In this model time was measured using the covariate age. The random effects for the gradient of age, A.timeij, C.timeij, Cs.timeij, and E.timeij, have a covariance structure equivalent to that described previously [5], with each variance component replaced by its counterpart for the gradient, so (for example) in this part of the model σ2A is represented by σ2A.time. However, the variance components for the intercepts (σ2A, σ2C, σ2Cs, and σ2E) are independent of the variance components for the corresponding gradients (σ2A.time, σ2C.time, σ2Cs.time, and σ2E.time), and the estimated random effects for each variance component for the intercept are different from the estimated random effects for each variance component for the gradient. All random effects are constant across observations on the same individual; they do not change over time. Just as the size of σ2A can indicate whether additive genetic effects influence the outcome, the size of σ2A.time can indicate whether additive genetic effects influence the rate of change of the outcome with time. The narrow-sense heritability (h2N) was defined as the ratio of variance due to additive genetic effects (σ2A or σ2A.time) to the total phenotypic variance in SBP or rate of change in SBP [7].

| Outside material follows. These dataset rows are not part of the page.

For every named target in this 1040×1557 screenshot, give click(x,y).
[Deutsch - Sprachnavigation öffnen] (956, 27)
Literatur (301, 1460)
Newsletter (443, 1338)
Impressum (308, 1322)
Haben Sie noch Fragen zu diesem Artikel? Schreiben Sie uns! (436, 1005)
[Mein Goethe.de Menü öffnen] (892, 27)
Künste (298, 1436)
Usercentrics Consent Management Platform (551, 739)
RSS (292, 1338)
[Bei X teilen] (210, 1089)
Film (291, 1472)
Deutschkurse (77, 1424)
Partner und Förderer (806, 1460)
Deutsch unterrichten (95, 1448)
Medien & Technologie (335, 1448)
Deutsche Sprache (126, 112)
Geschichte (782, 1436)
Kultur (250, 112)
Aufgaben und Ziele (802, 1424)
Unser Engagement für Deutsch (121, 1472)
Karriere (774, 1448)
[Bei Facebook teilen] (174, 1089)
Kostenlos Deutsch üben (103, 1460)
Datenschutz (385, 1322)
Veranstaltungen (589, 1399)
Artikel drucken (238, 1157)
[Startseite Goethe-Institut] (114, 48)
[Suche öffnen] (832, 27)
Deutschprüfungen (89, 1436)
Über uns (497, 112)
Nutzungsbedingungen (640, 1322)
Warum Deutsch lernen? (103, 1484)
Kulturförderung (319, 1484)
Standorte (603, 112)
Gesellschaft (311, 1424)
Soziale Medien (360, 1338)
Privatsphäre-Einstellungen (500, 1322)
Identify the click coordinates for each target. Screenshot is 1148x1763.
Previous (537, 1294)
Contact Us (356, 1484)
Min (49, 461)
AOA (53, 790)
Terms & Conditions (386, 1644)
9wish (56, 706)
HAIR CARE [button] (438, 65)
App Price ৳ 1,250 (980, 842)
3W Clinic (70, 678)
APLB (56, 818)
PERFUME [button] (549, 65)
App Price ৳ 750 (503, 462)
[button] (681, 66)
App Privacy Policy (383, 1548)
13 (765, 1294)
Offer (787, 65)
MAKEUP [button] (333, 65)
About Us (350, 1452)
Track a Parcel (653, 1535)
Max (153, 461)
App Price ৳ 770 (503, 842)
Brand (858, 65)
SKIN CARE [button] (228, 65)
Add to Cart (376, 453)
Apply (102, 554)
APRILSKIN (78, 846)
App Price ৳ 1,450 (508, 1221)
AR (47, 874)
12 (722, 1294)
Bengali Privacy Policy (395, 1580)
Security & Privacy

The models were fitted using Gibbs sampling in WinBUGS v1.3 [8]. Because WinBUGS uses a Bayesian formulation, prior distributions must be specified for all parameters of interest. Vague normal N(0, 1000) priors were specified for fixed regression coefficients. Vague Pareto(1, 0.001) priors were specified on the precisions (inverses of the variances) of all random effects; these were equivalent to specifying uniform priors on the corresponding variances. Models were run for 45,000 iterations after a burn-in of 5000 iterations.
Blood pressure adjustment
The problem of how to model continuous SBP when some individuals are on blood pressure treatment is complex. However, since complex modelling of SBP was not the main aim of this particular analysis, we chose a simple method of adjustment based on known average treatment effects [9, 10]. This involved adding a constant (10 mm Hg) to each phenotype where the individual was on treatment, to reflect the 'true' SBP that might have been observed if the individual had not been on treatment.
Linkage analysis
As described previously, the random effects due to σ2A (Aij, the sigma-squared A residuals, or SSARs) can be used as a continuous phenotype in a linkage analysis [11, 12]. The SSARs for the gradient (A.timeij, the sigma-squared A time residuals or SSATRs), may also be used in such a way. The estimated SSARs and SSATRs were used as continuous phenotypes in a multipoint variance components linkage analysis that was performed using SOLAR v1.7.4 [13]. All 395 markers were included. The most common approach undertaken in previous genetic analyses of longitudinal data has been to estimate a simple linear gradient in each subject and then use this as a phenotype. Therefore, in order to compare our SSAR methodology to such an approach, we also estimated a simple linear gradient in each subject and used this as an outcome into the SOLAR linkage analyses.